Poster

Who Evaluates AI's Social Impacts? Mapping Coverage and Gaps in First and Third Party Evaluations

Anka Reuel ⋅ Avijit Ghosh ⋅ Jenny Chim ⋅ Andrew Tran ⋅ Yanan Long ⋅ Jennifer Mickel ⋅ Usman Gohar ⋅ Srishti Yadav ⋅ Pawan Sasanka Ammanamanchi ⋅ Mowafak Allaham ⋅ Hossein A. Rahmani ⋅ Mubashara Akhtar ⋅ Felix Friedrich ⋅ Robert Scholz ⋅ Michael Riegler ⋅ Jan Batzner ⋅ Eliya Habba ⋅ Arushi Saxena ⋅ Anastassia Kornilova ⋅ Kevin Wei ⋅ Prajna Soni ⋅ Yohan Mathew ⋅ Kevin Klyman ⋅ Jeba Sania ⋅ Subramanyam Sahoo ⋅ Olivia B Bruvik ⋅ Pouya Sadeghi ⋅ Sujata Goswami ⋅ Angelina Wang ⋅ Yacine Jernite ⋅ Zeerak Talat ⋅ Stella Biderman ⋅ Mykel Kochenderfer ⋅ Sanmi Koyejo ⋅ Irene Solaiman

Abstract

Foundation models are increasingly central to high-stakes AI systems, and governance frameworks now depend on evaluations to assess their risks and capabilities.
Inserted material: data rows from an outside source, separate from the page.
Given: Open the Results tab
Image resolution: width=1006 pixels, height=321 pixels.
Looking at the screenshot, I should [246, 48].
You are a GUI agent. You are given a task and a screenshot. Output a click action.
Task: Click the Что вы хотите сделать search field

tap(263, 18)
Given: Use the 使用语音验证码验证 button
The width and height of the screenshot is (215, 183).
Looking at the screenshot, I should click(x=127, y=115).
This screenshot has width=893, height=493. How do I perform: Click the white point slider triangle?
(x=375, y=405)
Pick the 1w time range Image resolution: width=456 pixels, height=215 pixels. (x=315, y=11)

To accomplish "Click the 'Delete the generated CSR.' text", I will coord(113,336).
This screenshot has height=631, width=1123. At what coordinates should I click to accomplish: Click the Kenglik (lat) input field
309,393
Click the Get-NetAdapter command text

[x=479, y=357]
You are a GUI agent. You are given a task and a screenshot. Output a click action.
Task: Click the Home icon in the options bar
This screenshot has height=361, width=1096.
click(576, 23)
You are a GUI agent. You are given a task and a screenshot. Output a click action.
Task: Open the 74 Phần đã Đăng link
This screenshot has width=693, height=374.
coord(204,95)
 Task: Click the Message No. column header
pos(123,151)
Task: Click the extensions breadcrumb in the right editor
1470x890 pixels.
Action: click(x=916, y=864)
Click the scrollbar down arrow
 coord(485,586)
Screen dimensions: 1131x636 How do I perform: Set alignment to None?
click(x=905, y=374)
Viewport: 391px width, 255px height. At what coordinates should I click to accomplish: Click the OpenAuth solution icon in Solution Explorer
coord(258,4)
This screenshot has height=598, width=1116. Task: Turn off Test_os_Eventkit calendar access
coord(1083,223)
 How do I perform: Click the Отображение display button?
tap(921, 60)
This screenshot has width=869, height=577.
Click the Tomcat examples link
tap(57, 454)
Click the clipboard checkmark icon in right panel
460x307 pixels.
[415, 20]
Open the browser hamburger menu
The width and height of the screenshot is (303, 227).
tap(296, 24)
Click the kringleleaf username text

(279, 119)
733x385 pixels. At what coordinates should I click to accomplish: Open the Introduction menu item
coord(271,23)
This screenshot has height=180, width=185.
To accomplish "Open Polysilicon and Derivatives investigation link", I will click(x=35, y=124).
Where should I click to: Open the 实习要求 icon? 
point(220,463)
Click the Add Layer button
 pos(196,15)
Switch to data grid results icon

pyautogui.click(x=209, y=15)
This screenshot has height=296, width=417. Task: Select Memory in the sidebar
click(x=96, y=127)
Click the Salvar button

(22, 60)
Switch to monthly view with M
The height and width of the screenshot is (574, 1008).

Although general capability evaluations are widespread, social impact assessments covering bias, fairness, privacy, environmental costs, and labor remain uneven. To characterize this landscape, we conduct the first comprehensive analysis of social impact evaluation reporting, examining 186 first-party release reports and 248 third-party evaluation sources, supplemented by developer interviews. We find a stark division of labor: first-party reporting is sparse, often superficial, and declining in areas like environmental impact and bias, while third-party evaluators provide broader, more rigorous coverage of bias, harmful content, and performance disparities. However, only developers can authoritatively report on data provenance, content moderation labor, costs, and infrastructure, yet interviews reveal these disclosures are deprioritized unless tied to product adoption or compliance. Current practices leave major gaps in assessing societal impacts, underscoring the need for policies that mandate developer transparency, strengthen independent evaluation ecosystems, and create shared infrastructure for aggregating third-party evaluations.